Boy this timeline sure is something else.
Wait till it gets going.
A story of loneliness, longing, and love.
Right in the feels, man.
It’s the timeless quality that resonated with me most. The mention of the video store and the absence of cell phones vaguely dates it, but Anon’s story could have happened any time from the 1980s to the aughts.
I was going to say spooky, with a hint of the forlorn, but loneliness is right on the money, too. It is as if the phone rang because the house didn’t belong to Grandma anymore, and if it was time for him to move along.
Yes, the house was there while he needed it, but the time came for him to get back on his feet.
Anon clearly made it if he was posting on 4chan, but I can’t help wondering where he is now.
This is why every home owner should maintain a functional guest room. Friends shouldn’t have to crash in abandoned basements.

**DATA FOR PROCESSING:**
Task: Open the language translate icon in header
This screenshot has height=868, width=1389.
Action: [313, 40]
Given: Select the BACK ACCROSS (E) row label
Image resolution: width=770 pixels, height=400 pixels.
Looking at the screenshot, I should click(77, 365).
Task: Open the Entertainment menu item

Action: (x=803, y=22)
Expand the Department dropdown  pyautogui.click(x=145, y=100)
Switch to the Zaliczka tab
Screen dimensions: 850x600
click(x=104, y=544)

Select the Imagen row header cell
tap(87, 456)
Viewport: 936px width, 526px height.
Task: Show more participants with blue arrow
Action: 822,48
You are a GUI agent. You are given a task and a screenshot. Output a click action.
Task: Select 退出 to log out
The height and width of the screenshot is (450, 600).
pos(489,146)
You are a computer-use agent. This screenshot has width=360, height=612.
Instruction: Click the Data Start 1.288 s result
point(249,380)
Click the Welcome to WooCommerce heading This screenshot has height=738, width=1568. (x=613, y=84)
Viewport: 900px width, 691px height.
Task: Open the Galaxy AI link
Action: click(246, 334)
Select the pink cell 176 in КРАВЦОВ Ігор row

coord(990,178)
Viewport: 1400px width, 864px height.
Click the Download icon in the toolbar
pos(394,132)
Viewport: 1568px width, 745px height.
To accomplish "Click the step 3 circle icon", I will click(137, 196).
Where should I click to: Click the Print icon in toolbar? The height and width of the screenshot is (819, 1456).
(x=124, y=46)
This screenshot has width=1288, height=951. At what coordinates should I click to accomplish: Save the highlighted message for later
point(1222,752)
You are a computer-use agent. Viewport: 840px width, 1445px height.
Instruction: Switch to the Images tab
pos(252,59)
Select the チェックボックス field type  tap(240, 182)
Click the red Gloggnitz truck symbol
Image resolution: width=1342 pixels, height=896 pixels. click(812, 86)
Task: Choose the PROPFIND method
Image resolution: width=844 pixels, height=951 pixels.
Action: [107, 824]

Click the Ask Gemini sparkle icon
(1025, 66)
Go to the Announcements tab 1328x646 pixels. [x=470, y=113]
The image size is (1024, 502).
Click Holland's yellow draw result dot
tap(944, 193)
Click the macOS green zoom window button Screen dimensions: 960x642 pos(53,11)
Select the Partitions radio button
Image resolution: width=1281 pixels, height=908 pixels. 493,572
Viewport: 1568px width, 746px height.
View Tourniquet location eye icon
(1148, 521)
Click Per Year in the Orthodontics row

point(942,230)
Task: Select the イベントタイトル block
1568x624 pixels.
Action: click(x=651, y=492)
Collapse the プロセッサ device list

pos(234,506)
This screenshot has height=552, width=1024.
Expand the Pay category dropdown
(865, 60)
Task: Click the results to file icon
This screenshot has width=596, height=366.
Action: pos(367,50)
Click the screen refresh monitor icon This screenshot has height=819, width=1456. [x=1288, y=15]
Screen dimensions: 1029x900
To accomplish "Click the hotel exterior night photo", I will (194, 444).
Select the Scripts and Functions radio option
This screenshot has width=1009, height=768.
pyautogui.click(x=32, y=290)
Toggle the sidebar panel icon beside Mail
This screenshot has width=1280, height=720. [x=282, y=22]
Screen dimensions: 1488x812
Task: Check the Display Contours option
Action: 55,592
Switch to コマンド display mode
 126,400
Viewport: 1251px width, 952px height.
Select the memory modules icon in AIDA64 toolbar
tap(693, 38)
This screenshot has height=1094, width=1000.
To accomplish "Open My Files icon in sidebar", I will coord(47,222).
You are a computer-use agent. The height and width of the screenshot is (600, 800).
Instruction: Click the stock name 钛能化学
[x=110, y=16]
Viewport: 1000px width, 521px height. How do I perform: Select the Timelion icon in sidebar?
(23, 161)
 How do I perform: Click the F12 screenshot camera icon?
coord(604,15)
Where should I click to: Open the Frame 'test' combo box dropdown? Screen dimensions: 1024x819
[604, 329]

**WHAT TO WORK ON:**
(A) In the records, from the first line through the line containing "Action: 822,48", change "Expand" to "Open" and keep everything else the same.
(B) Carry on the comment thread about Anon's story from its last comment.

**TASK-BY-TASK ANSWERS:**
(A)
Task: Open the language translate icon in header
This screenshot has height=868, width=1389.
Action: [313, 40]
Given: Select the BACK ACCROSS (E) row label
Image resolution: width=770 pixels, height=400 pixels.
Looking at the screenshot, I should click(77, 365).
Task: Open the Entertainment menu item

Action: (x=803, y=22)
Open the Department dropdown  pyautogui.click(x=145, y=100)
Switch to the Zaliczka tab
Screen dimensions: 850x600
click(x=104, y=544)

Select the Imagen row header cell
tap(87, 456)
Viewport: 936px width, 526px height.
Task: Show more participants with blue arrow
Action: 822,48

(B)
Seconded, with due allowances made for poor college kids.
A bedroll or an air mattress in the living room would also suffice. Anything beats squatting.
Sounds like the local neighbourhood surveillance was messing about with him.
That’s my theory. I’m the son of a cop. The local PD probably had him made after the first few nights. They certainly had reports of someone car camping in the area. When they ran the plate and found out it was some poor kid they’d made homeless, they may have decided to give him a break – for a limited time.